We also presented a joint open letter to the responsible federal and state ministers, the state premiers and the rapporteurs of the parliamentary groups in the German Bundestag.
The concept and the long-term safety case for the Konrad mine are now decades old. The experience gained from the failure of Asse II was never taken into account.
While the law for new repositories now requires the waste to be recoverable within 500 years, this is neither planned nor feasible for Konrad.
Frank Klingebiel, Mayor of the City of Salzgitter: "It is therefore no more than right and proper to at least demand a reassessment of the Konrad project according to the state of the art in science and technology. Safety and health protection for the people living here have the highest priority for me and those responsible in the city of Salzgitter. It is therefore unreasonable that a project with such long-term effects as a nuclear waste repository should simply continue to be built, even though there are major doubts about its feasibility and safety. Precisely because the Federal Constitutional Court has denied local authorities and citizens the right to take legal action for environmental protection, we believe it is all the more important to demand this politically now. Experience from Asse II must be taken into account."

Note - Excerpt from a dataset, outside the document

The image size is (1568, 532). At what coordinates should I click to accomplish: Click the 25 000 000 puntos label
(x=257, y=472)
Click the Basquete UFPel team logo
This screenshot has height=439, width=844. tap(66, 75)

On behalf of Landvolk Braunschweiger Land, Ulrich Löhr, who has his farm in the district of Wolfenbüttel, explains: "After the disastrous experiences at Asse II, it is essential that nuclear waste must be stored near the surface and retrievable in future. The Landvolk played a major role in the lawsuit brought by the Traube farming family from Salzgitter against Konrad, which was rejected by the highest court in 2007. An appeal is currently still pending before the European Court of Human Rights. Site conditions in Salzgitter and transportation were never taken into account
On behalf of IG Metall Salzgitter-Peine, Björn Harmening points out that the clarification of central issues such as a balanced consideration of the site conditions and the transports on federal orders should not be clarified in the Konrad proceedings: "IG Metall is still of the opinion that it is irresponsible to construct a nuclear repository in the immediate vicinity of thousands of workplaces. The storage shaft II on the Salzgitter AG site is located in the immediate vicinity of hot operations such as the blast furnaces and the rolling mill. Ignoring the associated accident risks, the transports are nevertheless to roll through the densely populated urban area every day by rail and truck."
Problems at Konrad bigger than previously assumed? Since 2000, there have been several actions against the Konrad project and nuclear policy during working hours at metalworking companies in the region. "This is not just about the interests of a single site," adds Ursula Schönberger, lead author of the first comprehensive "Nuclear waste inventory for the Federal Republic of Germany". "It's also about the retrieval waste from Asse II, uranium waste from Gronau or the legacy of the Jülich research center, none of which could be stored in Konrad anyway, and it's about the interests of all sites that are still being promised that the waste there will soon flow to Konrad."
Schönberger also believes that the problems with the realization of Konrad are greater than previously assumed. A presentation on the remediation of the Konrad shafts at a specialist event on March 20 was canceled because it "was simply not approved". And one thing is certain: "If the shafts of the old Konrad facility cannot be refurbished, they will have to be rebuilt and, of course, the operator knows that a new facility would also have to be re-approved."